Channelling tough breaks into writing truly therapeutic

Hey there, time traveller!
This article was published 27/07/2024 (669 days ago), so information in it may no longer be current.

It was my favourite physiotherapist who was tasked with breaking the awful news to me. I don’t think my doctor would have been able to do it — we’re too close.

Last August, after months of being bedridden, suffering countless insufficiency fractures and undergoing several unsuccessful attempts at trying to rehabilitate me, I received life-altering news. My physiotherapist sat in the chair across from my bed and said we needed to talk about my rehabilitation. I remember thinking, “great, we were finally ready to start trying to get me up and walking again” after breaking bones in my knee joint in June, when my leg buckled trying to stand and snapped like a dried twig.

But the look on my physiotherapist’s face gave away what she was going to tell me before even uttering a word. I knew what she was going to say: my walking days were over. My feet would never touch the ground again. The day of the fracture would be my last attempt at standing and walking. And it was a horrible experience.

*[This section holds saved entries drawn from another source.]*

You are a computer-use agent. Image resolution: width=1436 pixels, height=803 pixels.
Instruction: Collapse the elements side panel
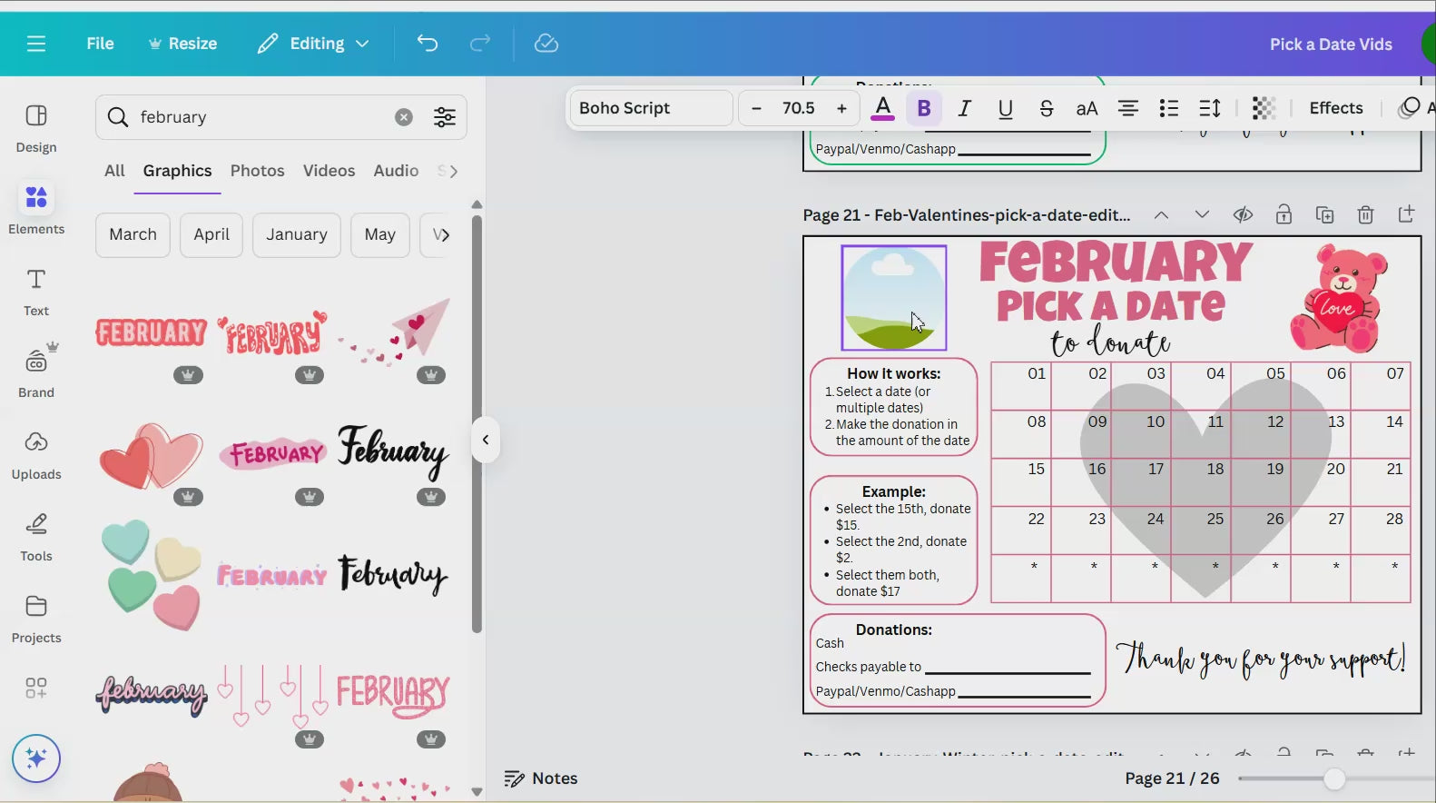click(486, 440)

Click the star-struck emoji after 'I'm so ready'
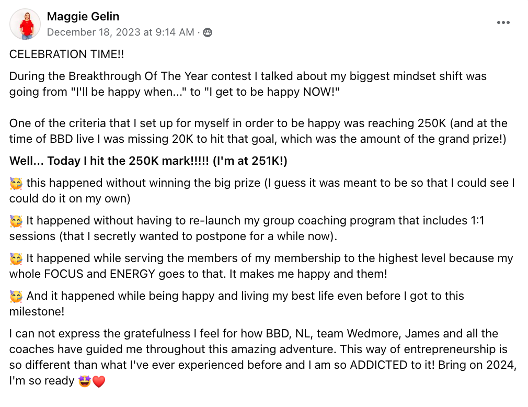85,381
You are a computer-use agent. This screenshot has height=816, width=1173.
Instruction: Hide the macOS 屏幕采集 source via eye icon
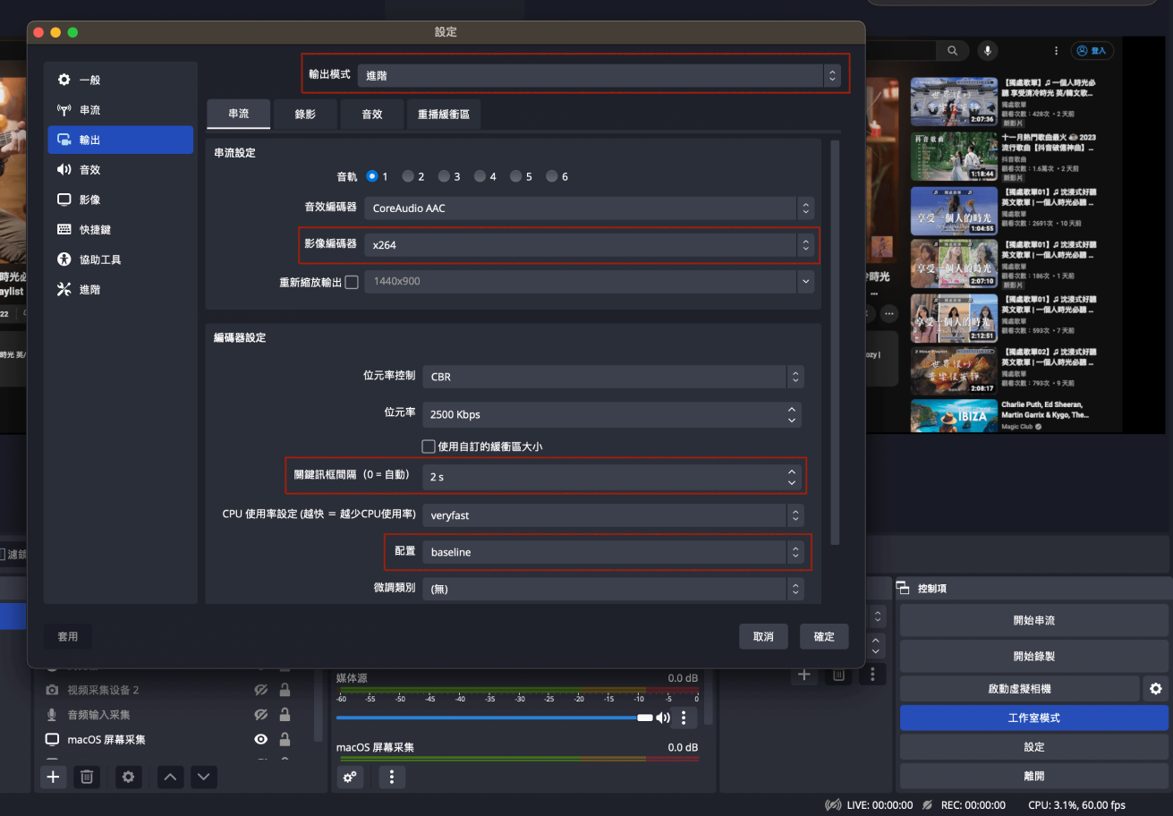(261, 740)
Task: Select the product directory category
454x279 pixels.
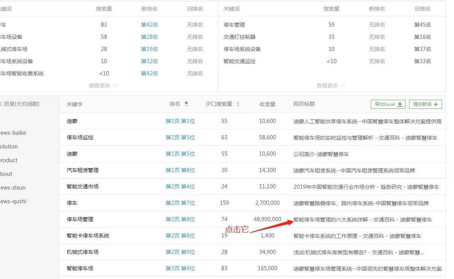Action: pos(9,160)
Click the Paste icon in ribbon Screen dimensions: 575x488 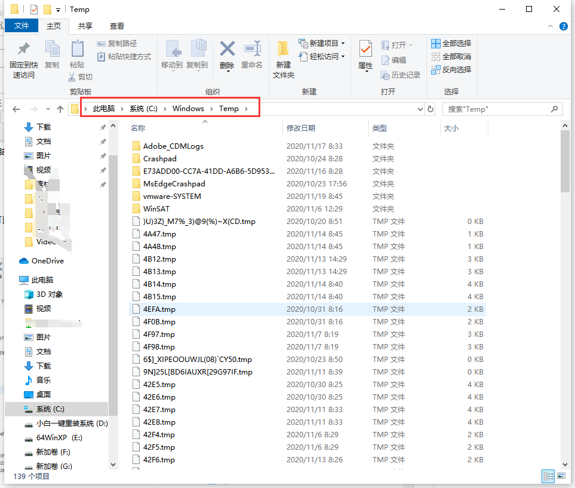click(77, 50)
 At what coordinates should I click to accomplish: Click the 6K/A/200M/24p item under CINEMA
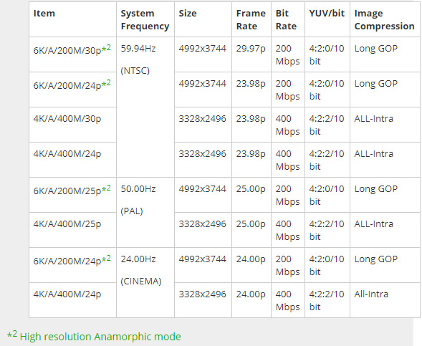point(72,265)
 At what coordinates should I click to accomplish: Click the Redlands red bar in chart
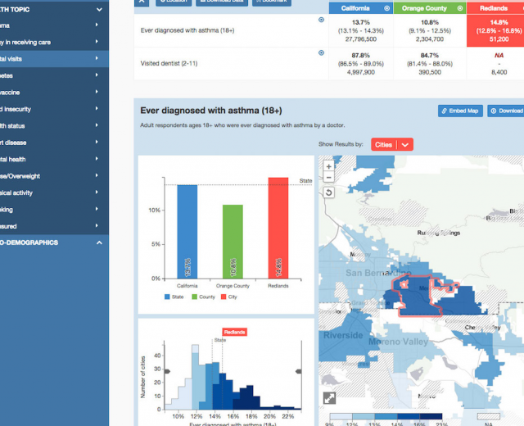pos(278,228)
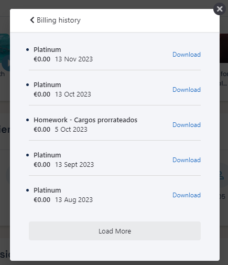Image resolution: width=228 pixels, height=265 pixels.
Task: Download the 13 Aug 2023 Platinum invoice
Action: (x=187, y=195)
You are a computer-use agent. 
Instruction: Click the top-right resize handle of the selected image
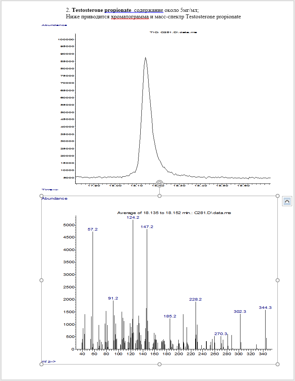tap(277, 196)
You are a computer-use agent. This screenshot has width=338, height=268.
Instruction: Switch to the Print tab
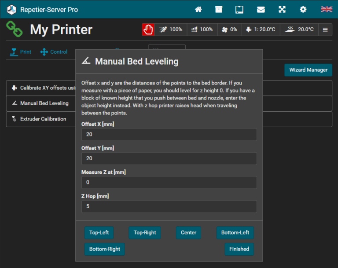click(21, 52)
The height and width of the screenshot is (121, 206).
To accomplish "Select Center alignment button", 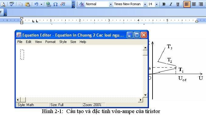I will point(194,4).
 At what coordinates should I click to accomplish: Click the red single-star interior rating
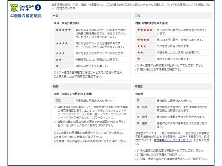[139, 59]
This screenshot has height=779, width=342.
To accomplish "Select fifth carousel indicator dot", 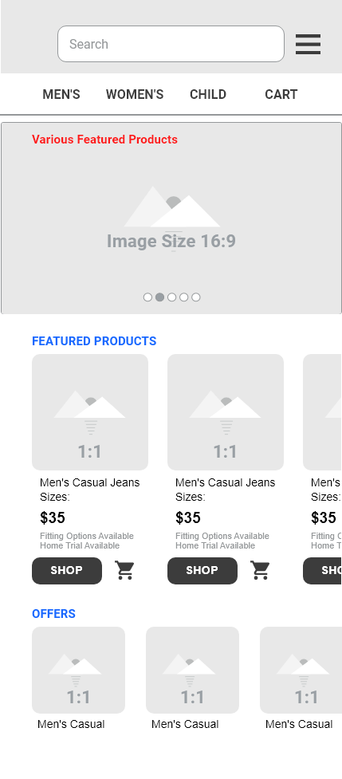I will click(x=196, y=297).
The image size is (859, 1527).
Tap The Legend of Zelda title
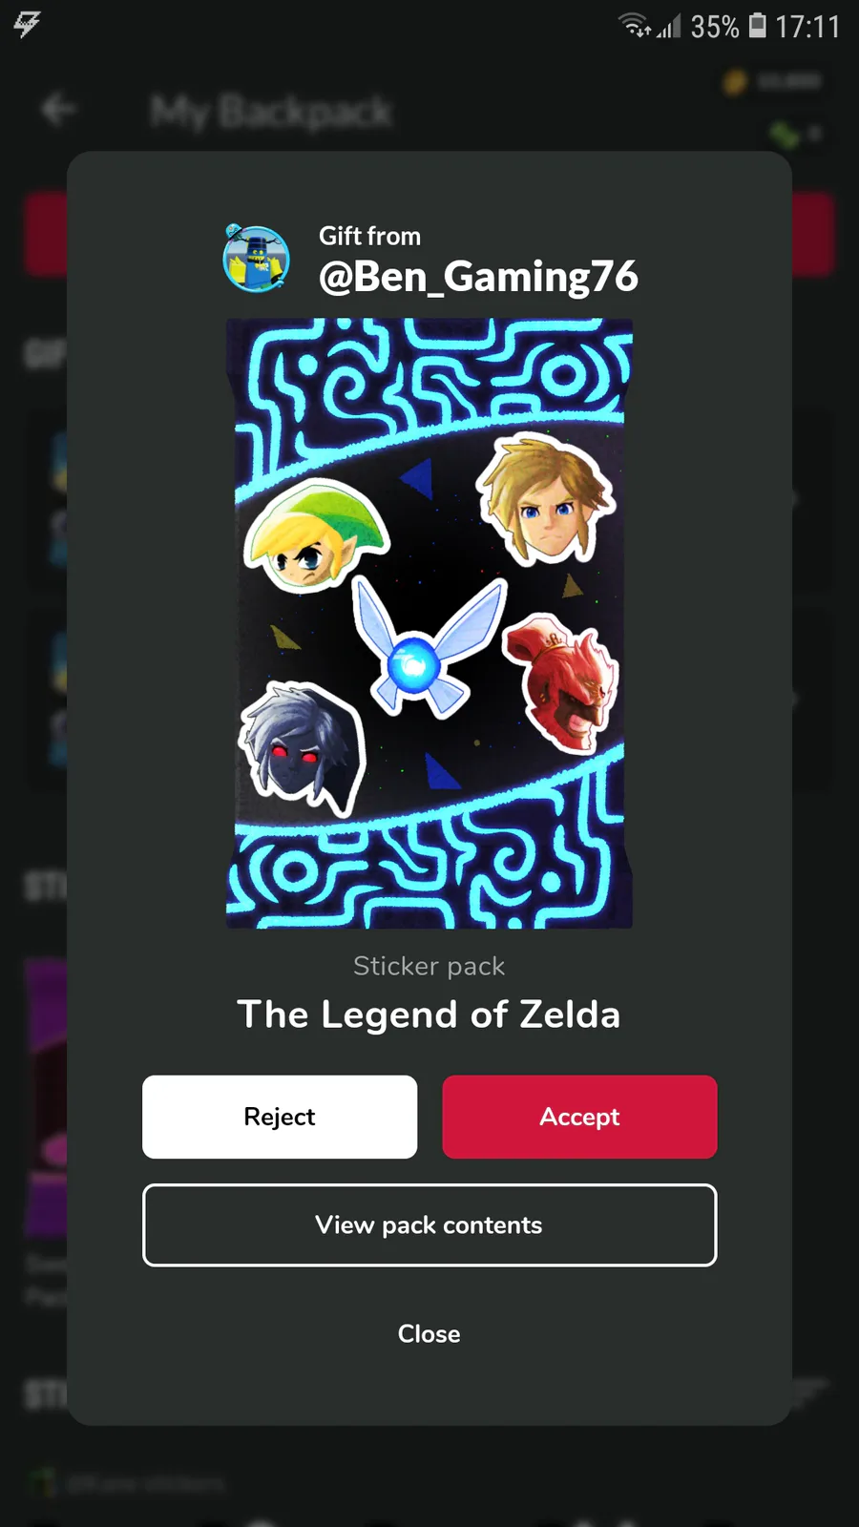click(x=430, y=1015)
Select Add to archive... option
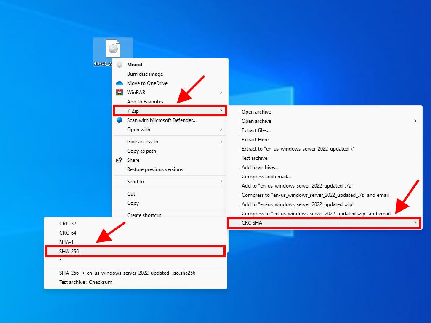Image resolution: width=431 pixels, height=323 pixels. (x=260, y=167)
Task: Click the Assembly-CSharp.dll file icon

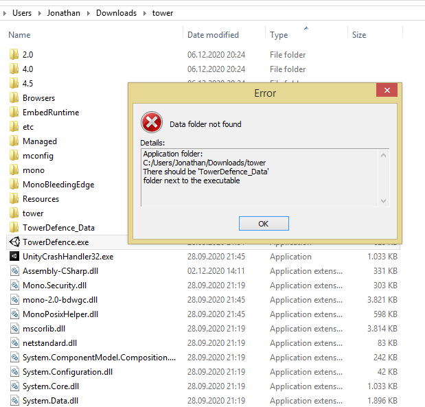Action: 14,270

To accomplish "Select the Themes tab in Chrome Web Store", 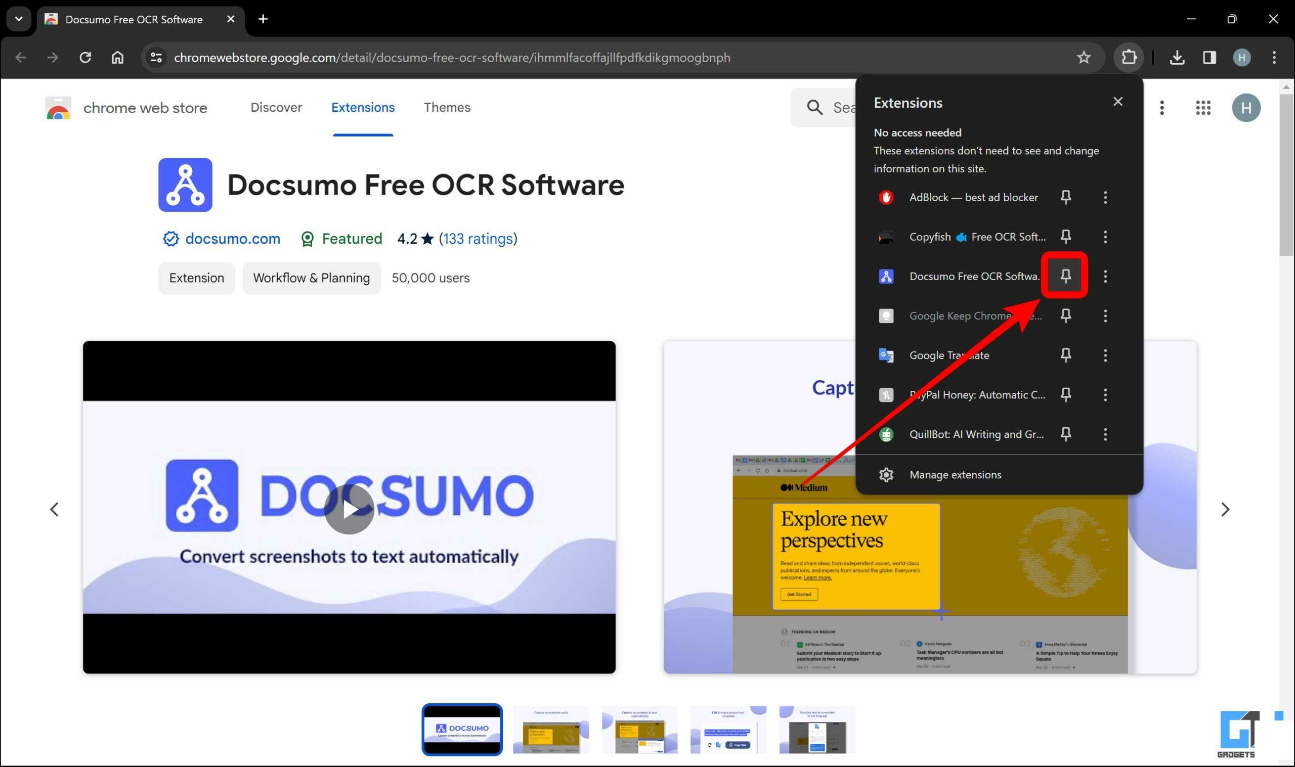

In the back of my mind, I knew this was a possibility all along. My osteoporosis and metabolic bone disease were severe and because of the nutrition and medication I require to live, it makes these conditions almost impossible to treat. The treatments simply don’t stand up to the damage inflicted, and I continue to incur more damage to my bones.

There are three segments of the spine — cervical, thoracic and lumbar. Each segment of mine has a different type of scoliosis. I’m being pulled and twisted in three different directions. My kyphosis is so bad I can no longer sit up. It’s also caused me to become a hunchback and to lose inches of height. My torso is condensed. My abdomen and diaphragm are squeezed together. I have unrelenting back pain and can no longer feel my feet. I get numbness and tingling in my hands.

I get more compression fractures from being turned, boosted, transferred and even just from things like coughing and sneezing. My back is inoperable and a huge headache to deal with. I can’t even tolerate sitting up in a wheelchair or a chair. I can’t reposition myself or turn myself, either — that requires two people’s assistance. I’m basically stuck laying flat on my back with a pillow under my knees. Bathing, moving and transfers often bring me to tears.

I was breaking a lot of other bones, too. I broke my pelvis rolling over in bed. I broke my leg three times in less than six months. My bones couldn’t support my body anymore and I’m not a big person.

While it wasn’t totally unexpected, this new development totally devastated me. I didn’t know what to do. I didn’t know who to talk to. There was no one I knew who could relate to me. This isn’t an everyday occurrence.

I was sobbing in bed, alone, when I felt the intense urge to write — a feeling I hadn’t felt in years. I opened up the Notes app on my iPhone and just started writing. It was a story about a single mom who was a victim of the ’60s Scoop who has her life upended by a breast cancer diagnosis.

I just kept writing. It poured out of me. The file got so big it started crashing the app. I moved it over to the Pages app. In five days, I had written a draft of my first novel from my hospital bed. That book saved me. It gave me something into which I could put all that grief and frustration. Something productive.

I had tried many times to write a novel in the past and had never been able to finish. It was different this time. It was effortless. I immediately started a second novel, a continuation of my protagonist’s story. The second novel took about two weeks to write. Then, I wrote a third. Then, a fourth. By October, I had a tetralogy (fancy word for a four-book series).

I have written eight novels since last August. I also finally got the courage to pitch this column to the Free Press, which I sat on for almost two years. I lost the ability to walk last August, but in doing so, I found my voice as a writer. And storytelling has been medicine for me.

Art has also been therapeutic for me and something to help me process the challenges of my life. Painting and being part of an online art community have been positive presences in my life.

I’ve been lucky to find a mentor in a famous, award-winning Indigenous author and creative-writing professor. He is helping me find a home for my books. I would be over the moon if someone published my novels, but that’s not why they’re valuable to me. It’s all the other benefits I get from writing. I feel the same way about art — it’s the process that matters, not the end result. It’s subjective anyway.

I’m thankful Creator has bestowed upon me this gift. I love having something that gives me comfort and brings me joy that I can do by myself whenever I want. I don’t need help to write. I just need to make sure my phone is charged.

It’s been almost a year since I got the news. I’m still processing what this means. I still have days when I grieve that loss. Those are the days I write a lot. I realize how lucky I am to have this outlet and I don’t take the opportunities it brings me, like this column, for granted.

One thing I have learned on this journey, is that often when we lose something, if we are open to it, we end up gaining something else valuable.

It’s not so much what happens to us in life — it’s how we choose to react to what happens to us that really matters.

Shawna (Shoshana) Forester Smith is a 41-year-old chronically ill, disabled Ojibwe writer and health-care advocate who lives on a chronic-care unit at Deer Lodge Centre.